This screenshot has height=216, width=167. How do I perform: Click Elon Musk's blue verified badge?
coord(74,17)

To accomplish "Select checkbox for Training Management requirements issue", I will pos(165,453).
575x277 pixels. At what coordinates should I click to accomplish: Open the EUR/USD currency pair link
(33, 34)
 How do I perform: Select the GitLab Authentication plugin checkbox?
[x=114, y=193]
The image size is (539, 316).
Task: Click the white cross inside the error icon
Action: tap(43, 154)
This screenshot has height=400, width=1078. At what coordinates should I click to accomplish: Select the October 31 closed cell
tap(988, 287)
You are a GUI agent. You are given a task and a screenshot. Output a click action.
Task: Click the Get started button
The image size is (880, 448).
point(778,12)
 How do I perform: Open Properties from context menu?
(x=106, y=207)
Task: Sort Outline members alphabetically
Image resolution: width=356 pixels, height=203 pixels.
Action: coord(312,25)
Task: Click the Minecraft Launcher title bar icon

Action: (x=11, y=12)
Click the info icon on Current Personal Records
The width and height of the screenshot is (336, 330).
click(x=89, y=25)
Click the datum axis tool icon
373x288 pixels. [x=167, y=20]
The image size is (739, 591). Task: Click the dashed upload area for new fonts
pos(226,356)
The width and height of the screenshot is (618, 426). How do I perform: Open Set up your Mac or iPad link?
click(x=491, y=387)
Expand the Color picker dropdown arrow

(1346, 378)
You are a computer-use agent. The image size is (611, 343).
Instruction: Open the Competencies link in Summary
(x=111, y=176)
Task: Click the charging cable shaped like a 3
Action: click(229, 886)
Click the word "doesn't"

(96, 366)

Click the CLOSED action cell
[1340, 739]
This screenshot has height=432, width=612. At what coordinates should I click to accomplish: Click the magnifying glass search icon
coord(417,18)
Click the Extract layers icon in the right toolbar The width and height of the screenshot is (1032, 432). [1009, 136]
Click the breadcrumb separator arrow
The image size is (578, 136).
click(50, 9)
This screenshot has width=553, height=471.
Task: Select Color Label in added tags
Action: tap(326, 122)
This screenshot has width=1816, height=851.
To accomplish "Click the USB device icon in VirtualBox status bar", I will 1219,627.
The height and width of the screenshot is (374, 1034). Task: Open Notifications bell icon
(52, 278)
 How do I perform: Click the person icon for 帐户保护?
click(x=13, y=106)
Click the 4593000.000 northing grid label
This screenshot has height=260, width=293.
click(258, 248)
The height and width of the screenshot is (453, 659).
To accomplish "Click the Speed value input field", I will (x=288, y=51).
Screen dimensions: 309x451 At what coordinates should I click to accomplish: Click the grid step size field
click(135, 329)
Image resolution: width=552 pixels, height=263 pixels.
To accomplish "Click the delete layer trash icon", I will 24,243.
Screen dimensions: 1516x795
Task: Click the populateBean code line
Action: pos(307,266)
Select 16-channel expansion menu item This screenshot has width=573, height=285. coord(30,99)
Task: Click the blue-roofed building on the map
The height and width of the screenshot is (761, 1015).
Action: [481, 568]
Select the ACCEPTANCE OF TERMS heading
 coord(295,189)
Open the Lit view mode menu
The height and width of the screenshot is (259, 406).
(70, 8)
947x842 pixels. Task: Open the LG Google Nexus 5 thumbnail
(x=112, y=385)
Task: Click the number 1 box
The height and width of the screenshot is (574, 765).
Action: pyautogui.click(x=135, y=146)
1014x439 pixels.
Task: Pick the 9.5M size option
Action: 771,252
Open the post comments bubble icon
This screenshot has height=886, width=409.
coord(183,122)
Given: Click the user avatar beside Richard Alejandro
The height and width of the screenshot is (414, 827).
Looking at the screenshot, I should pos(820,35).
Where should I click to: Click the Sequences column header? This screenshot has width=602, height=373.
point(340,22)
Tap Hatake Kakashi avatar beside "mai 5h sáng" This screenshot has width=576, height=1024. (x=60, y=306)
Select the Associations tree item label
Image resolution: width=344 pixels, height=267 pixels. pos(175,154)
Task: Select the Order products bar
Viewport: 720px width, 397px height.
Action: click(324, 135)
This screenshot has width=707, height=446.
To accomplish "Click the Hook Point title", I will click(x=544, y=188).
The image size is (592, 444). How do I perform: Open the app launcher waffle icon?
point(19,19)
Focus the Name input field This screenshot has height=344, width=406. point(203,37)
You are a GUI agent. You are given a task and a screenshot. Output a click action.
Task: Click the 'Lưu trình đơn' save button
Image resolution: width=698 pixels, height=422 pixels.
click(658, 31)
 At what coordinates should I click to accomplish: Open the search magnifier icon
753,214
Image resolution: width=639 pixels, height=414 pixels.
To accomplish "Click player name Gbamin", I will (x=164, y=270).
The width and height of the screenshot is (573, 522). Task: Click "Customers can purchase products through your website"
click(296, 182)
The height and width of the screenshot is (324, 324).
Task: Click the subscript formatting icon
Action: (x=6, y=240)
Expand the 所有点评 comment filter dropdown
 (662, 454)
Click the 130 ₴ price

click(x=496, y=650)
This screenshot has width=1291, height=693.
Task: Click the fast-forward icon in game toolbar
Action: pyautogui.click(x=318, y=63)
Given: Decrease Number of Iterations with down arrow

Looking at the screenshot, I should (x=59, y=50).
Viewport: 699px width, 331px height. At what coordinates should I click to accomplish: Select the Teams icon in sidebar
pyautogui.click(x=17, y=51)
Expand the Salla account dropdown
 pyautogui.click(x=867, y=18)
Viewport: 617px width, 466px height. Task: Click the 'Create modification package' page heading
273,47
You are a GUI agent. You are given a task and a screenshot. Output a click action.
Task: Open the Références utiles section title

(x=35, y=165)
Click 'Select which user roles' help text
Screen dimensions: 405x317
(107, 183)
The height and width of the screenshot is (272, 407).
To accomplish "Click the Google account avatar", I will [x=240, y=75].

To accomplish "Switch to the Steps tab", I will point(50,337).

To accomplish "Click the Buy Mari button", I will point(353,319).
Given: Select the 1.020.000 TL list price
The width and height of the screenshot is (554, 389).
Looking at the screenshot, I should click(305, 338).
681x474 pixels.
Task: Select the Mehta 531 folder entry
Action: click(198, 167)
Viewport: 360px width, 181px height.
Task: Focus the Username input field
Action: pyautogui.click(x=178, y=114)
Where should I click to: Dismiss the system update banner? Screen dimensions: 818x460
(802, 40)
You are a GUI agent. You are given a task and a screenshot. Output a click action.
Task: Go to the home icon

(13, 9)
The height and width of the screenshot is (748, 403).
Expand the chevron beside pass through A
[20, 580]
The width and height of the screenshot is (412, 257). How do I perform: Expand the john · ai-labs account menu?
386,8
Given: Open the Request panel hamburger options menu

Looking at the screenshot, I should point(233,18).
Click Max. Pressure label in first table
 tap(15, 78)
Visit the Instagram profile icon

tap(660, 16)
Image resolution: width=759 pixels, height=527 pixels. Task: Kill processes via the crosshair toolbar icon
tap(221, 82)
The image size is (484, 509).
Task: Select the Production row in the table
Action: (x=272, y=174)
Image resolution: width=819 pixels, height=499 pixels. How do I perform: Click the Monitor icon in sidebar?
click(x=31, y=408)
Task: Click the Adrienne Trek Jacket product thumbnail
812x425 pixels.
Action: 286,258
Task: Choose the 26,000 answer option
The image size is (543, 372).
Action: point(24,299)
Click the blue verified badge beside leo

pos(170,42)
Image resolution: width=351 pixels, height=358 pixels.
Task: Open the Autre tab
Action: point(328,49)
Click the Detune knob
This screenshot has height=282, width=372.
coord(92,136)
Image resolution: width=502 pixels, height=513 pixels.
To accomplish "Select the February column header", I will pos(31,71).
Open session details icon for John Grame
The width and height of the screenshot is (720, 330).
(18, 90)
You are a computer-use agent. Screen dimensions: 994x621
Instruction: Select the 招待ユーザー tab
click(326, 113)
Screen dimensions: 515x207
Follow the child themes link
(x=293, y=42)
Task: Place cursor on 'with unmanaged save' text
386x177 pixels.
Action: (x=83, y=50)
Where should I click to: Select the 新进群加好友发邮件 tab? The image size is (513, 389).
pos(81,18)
━━━━
About this exercise: Of the entries above, repeat exactly the lines from the line with "Click the CLOSED action cell" through the line with "Click the breadcrumb separator arrow", both of them included.

Written answer:
Click the CLOSED action cell
[1340, 739]
This screenshot has height=432, width=612. At what coordinates should I click to accomplish: Click the magnifying glass search icon
coord(417,18)
Click the Extract layers icon in the right toolbar The width and height of the screenshot is (1032, 432). [1009, 136]
Click the breadcrumb separator arrow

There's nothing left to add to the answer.